Task objective
Return the passage about an acting career exactly as it appears, starting with "Yeah, so. On" and going on through "resume on IMDB.".

Selected text

I was given a solid foundation in science.

But I could only realize my dream of stardom after moving to New Zealand. Only New Zealand could recognize my natural talents. I appeared in an episode of the long-running soap opera, Shortland Street, as “Man completely obscured behind intentionally placed segment of gypsum board.” Then, of course, there was my one-episode stint as “Retail-level Value-added Grain Merchant” in the critically acclaimed series Spartacus: Blood and Sand. And then there was…No, that’s it.

Yeah, so. On second thought, it hasn’t been an illustrious career—or any kind of career. It was more like a colossally ignominious waste of everyone’s time, which happens to be the heading under which you will find my resume on IMDB.

Which brings me back to last week’s tv commercial audition. I had pretty much told my agency when I started my new job that I couldn’t go on any more cattle calls. And for the most part, they haven’t called me, just like when I was going on auditions. Then last week, the agency insisted that I go out for this television commercial.

Given information
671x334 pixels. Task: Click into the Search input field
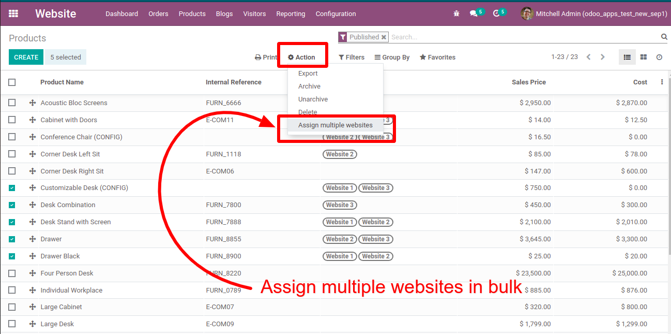522,37
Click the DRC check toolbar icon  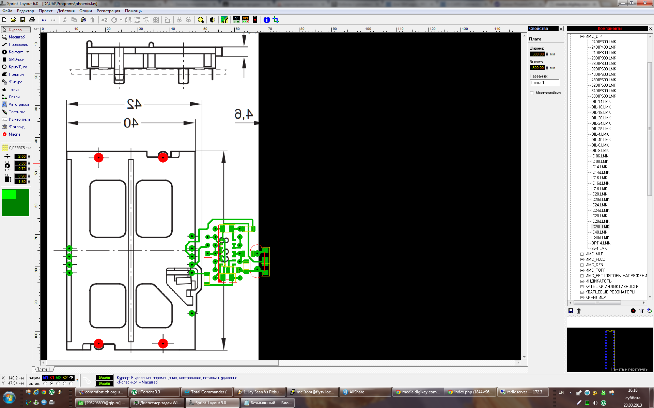click(x=246, y=20)
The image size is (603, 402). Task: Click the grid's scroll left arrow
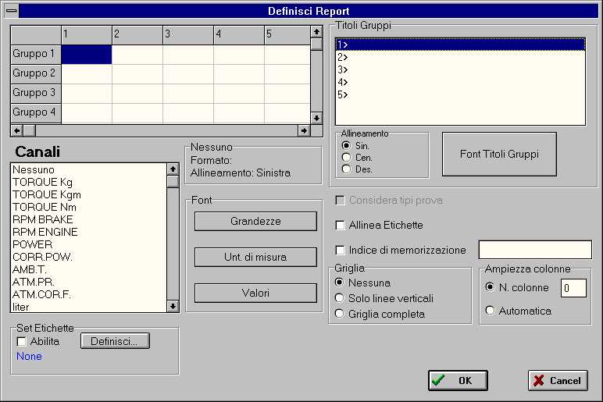(x=16, y=130)
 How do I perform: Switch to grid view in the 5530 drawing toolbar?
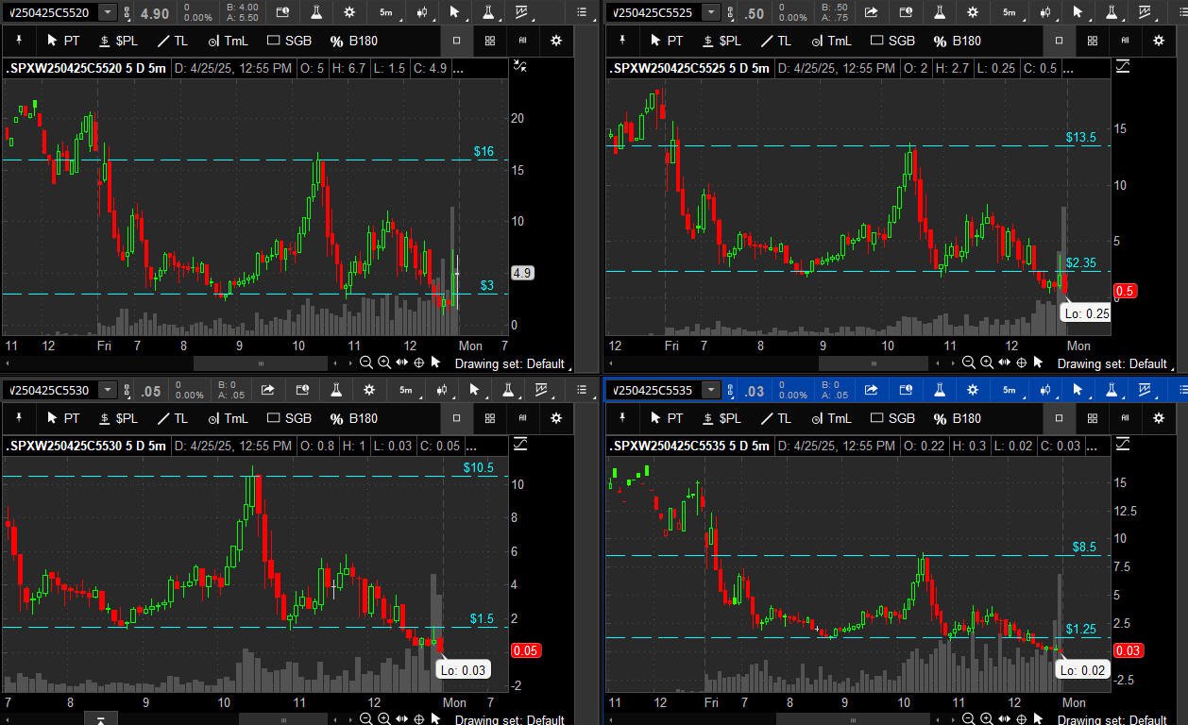(489, 418)

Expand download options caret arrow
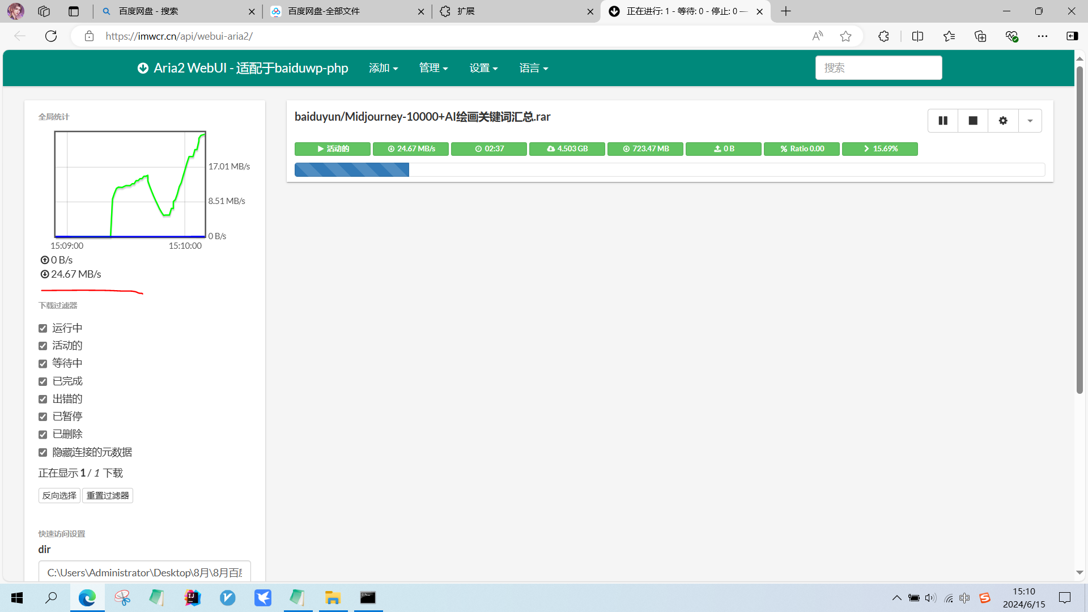(x=1030, y=121)
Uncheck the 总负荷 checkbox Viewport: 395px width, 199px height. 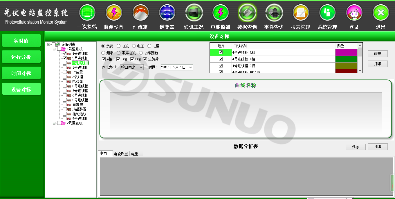[145, 59]
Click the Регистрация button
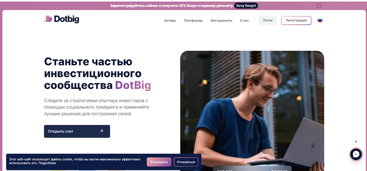The height and width of the screenshot is (171, 367). 296,20
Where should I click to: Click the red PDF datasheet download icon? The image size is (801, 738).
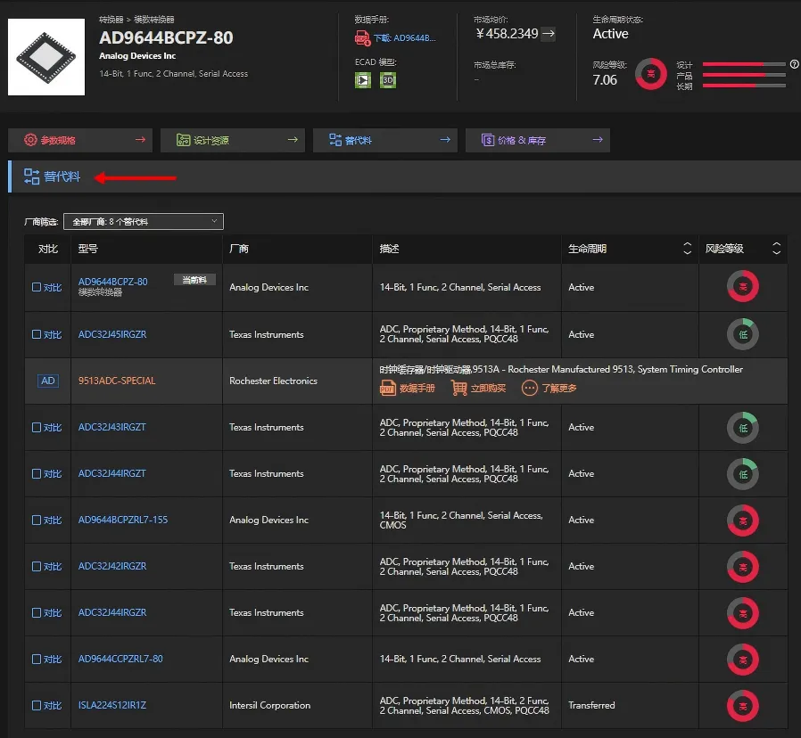pyautogui.click(x=362, y=38)
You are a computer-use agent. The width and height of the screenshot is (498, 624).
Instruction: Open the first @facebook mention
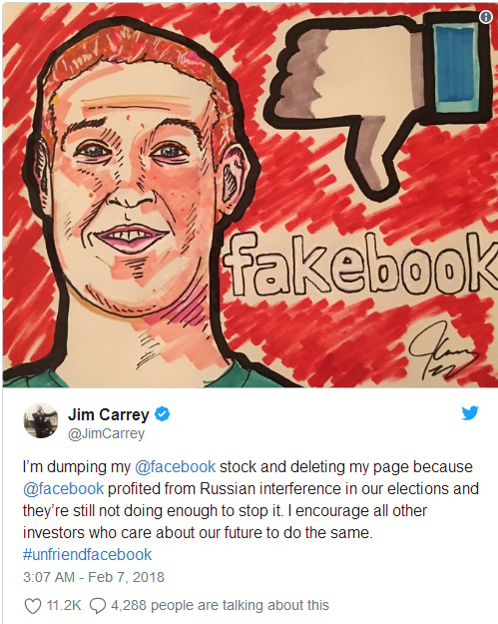(x=176, y=467)
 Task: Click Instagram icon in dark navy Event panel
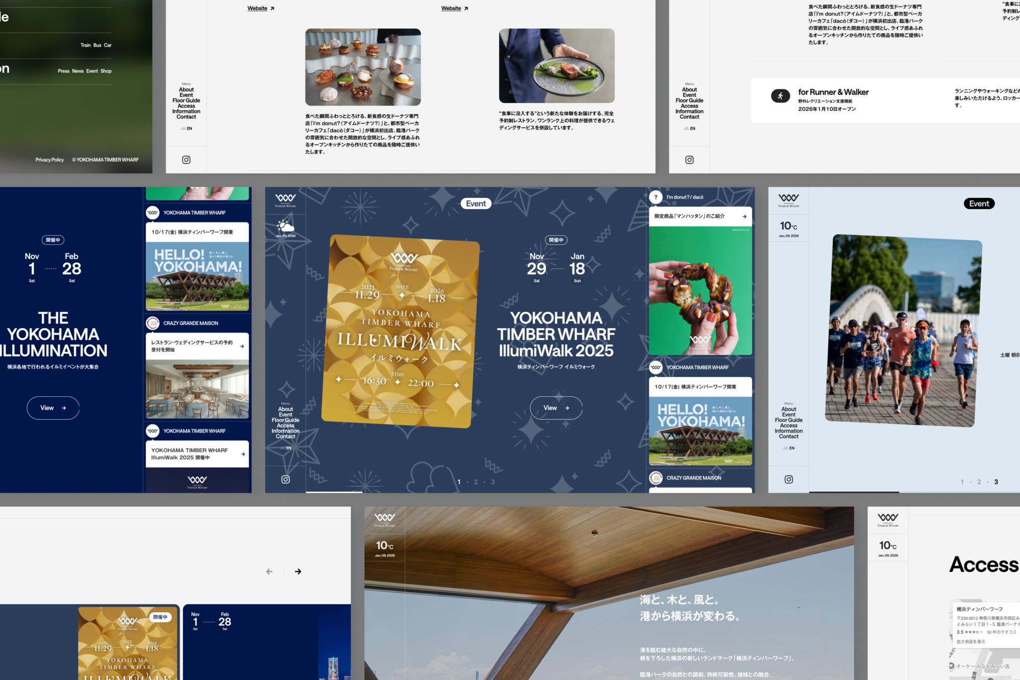coord(286,479)
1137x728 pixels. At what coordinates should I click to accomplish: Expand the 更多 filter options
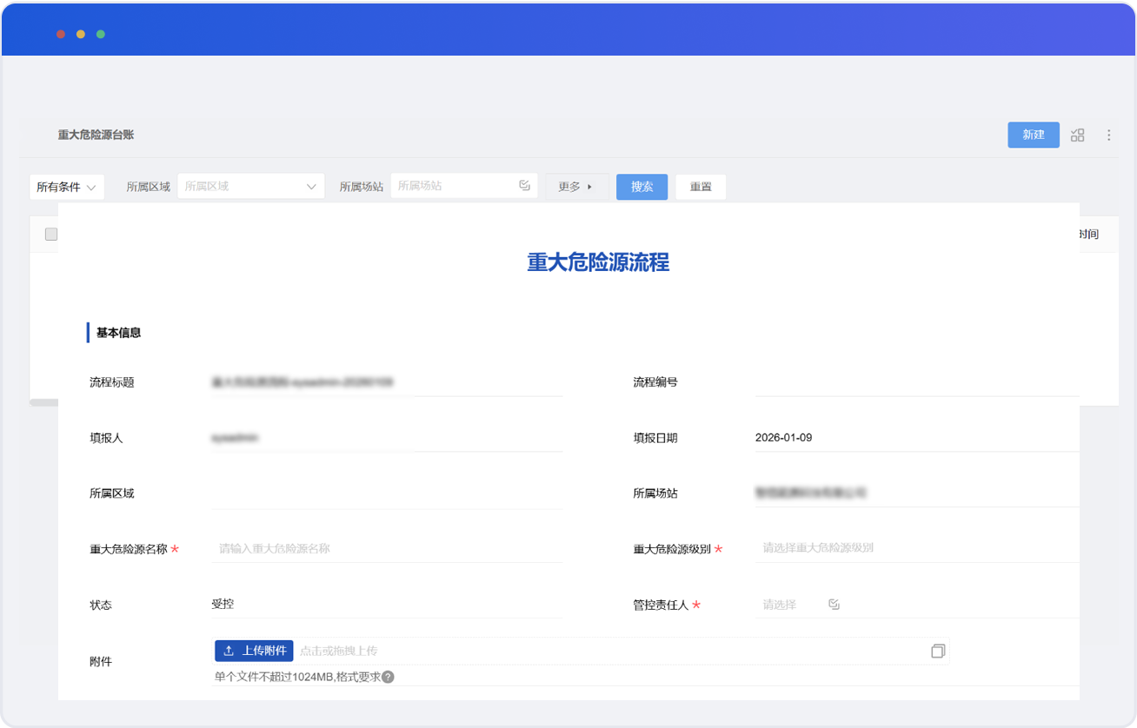(575, 187)
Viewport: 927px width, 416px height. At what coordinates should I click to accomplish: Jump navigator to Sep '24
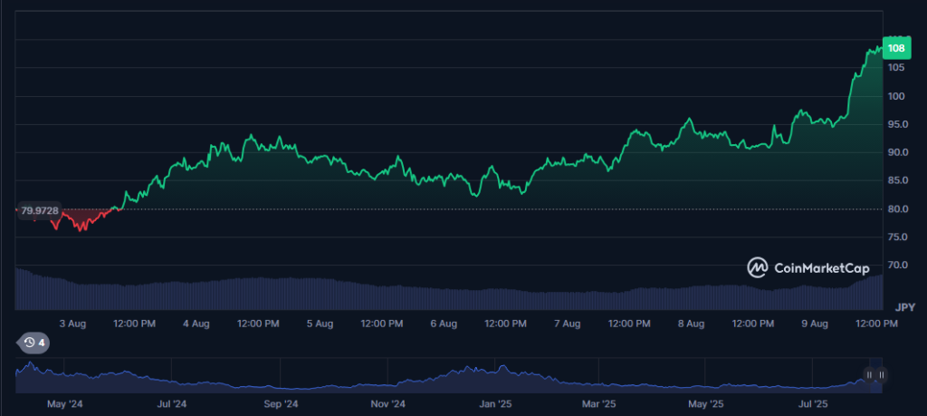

Solution to the exercise
Yeah, so. On second thought, it hasn’t been an illustrious career—or any kind of career. It was more like a colossally ignominious waste of everyone’s time, which happens to be the heading under which you will find my resume on IMDB.